▶ **Görev**: Adli yıl açılışları üzerine yazıdan bir bölümü aynen yazdırın: "04 Eylül 2018" ifadesinin geçtiği yerden başlayıp "Niye böyle?" ifadesinden sonra durun.

▶ **Belge bölümü**:

04 Eylül 2018 23:05

Adli yıl açılışı

Adli yıl açılışı

Fotoğraf: Envato

Paylaş

Dikkatinizi çekiyor mu bilmem, son yıllarda Adli Yıl açılışlarında yapılan konuşmalar kimsenin ilgisini çekmiyor.

Niye böyle?

Çünkü, son yıllardaki törenlerde yapılan konuşmalar kimsenin okumaya değer bulmadığı protokol konuşmaları. Bu konuşmalarda adetten olduğu için; yargı bağımsızlığı, hukukun üstünlüğü gibi konulara şöyle bir değiniliyor (hatta son törende Erdoğan daha hukukun üstünlüğünden söz etti) onun dışında Yürütme’nin güncel politikalarına destek verilen sözlerle yetiniliyor. Bir de özlük haklarına ilişkin birkaç söz…

Eski Adli Yıl açılış törenleri çok farklı mıydı? Hayır, özde değildi ama, Yargı’nın yönetici kademeleri tamamen Yürütme’ye teslim olmadığı dönemlerde, Yargı temsilcilerinden Yürütme’ye en azından üç beş muhalif laf edilirdi. AKP’nin iktidara geldiği 2002’den, Yargı’yı tamamen teslim aldığı 2010’a kadar bu tür eleştiriler  Adli Yıl açiliş törenlerinde duyulurdu. Hatta, o dönemde Danıştay’da yapılan bir törende, Barolar Birliği Başkanı Metin Fevzioğlu konuşması ile Başbakan Erdoğan’ı çok sinirlendirmiş, yanında Cumhurbaşkanı olduğu halde, Erdoğan onu da takmayarak toplantı salonunu söylene söylene terk etmişti.

Gerçekten güçler ayrılığının olduğu bir sistem olsa, Yargı Yürütme’den bağımsız olsa, Yargı’nın Yürütme’yi denetimi babında, bu törenler ciddi siyasi tartışmaların yapıldığı toplantılar olabilir. Yargının sorunları ile birlikte Yürütme’nin hukuksuzlukları dile getirilebilir. Bir burjuva demokrasisinde; yürütme, yargı ve yasamanın birbirinden bağımsız olması ve basının görece özgür olması , hükümetlerin normal yollarla değişmesinin de zeminini oluşturur.

▶ **Veri listesi**:
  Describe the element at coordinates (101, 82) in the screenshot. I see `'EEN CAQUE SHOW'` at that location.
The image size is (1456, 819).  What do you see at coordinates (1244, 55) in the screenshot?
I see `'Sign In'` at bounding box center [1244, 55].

* * *

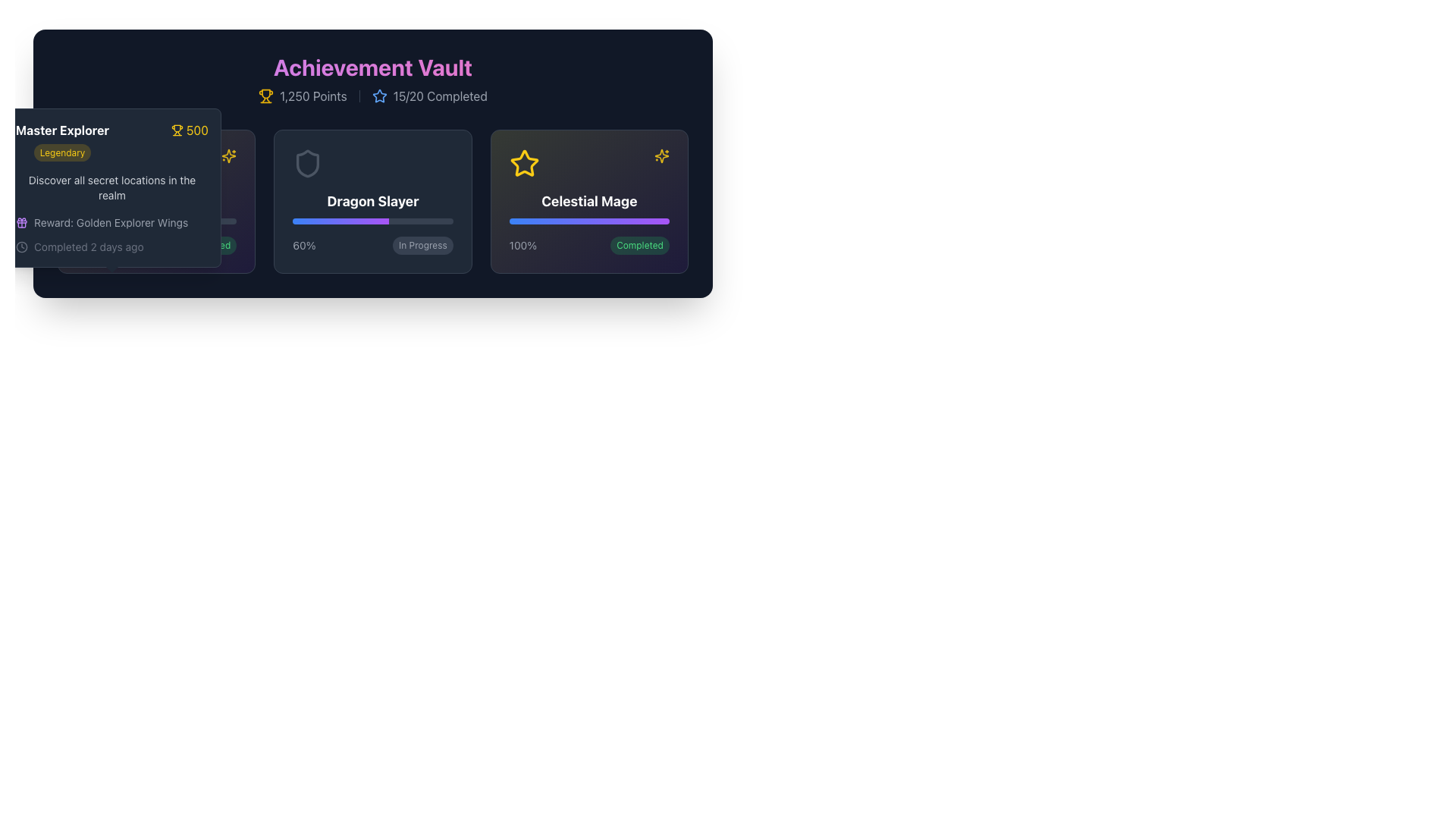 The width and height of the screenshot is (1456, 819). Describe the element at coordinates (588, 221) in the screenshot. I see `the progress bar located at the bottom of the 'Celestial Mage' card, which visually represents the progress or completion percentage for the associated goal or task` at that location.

▶ **Çözüm**:
04 Eylül 2018 23:05

Adli yıl açılışı

Adli yıl açılışı

Fotoğraf: Envato

Paylaş

Dikkatinizi çekiyor mu bilmem, son yıllarda Adli Yıl açılışlarında yapılan konuşmalar kimsenin ilgisini çekmiyor.

Niye böyle?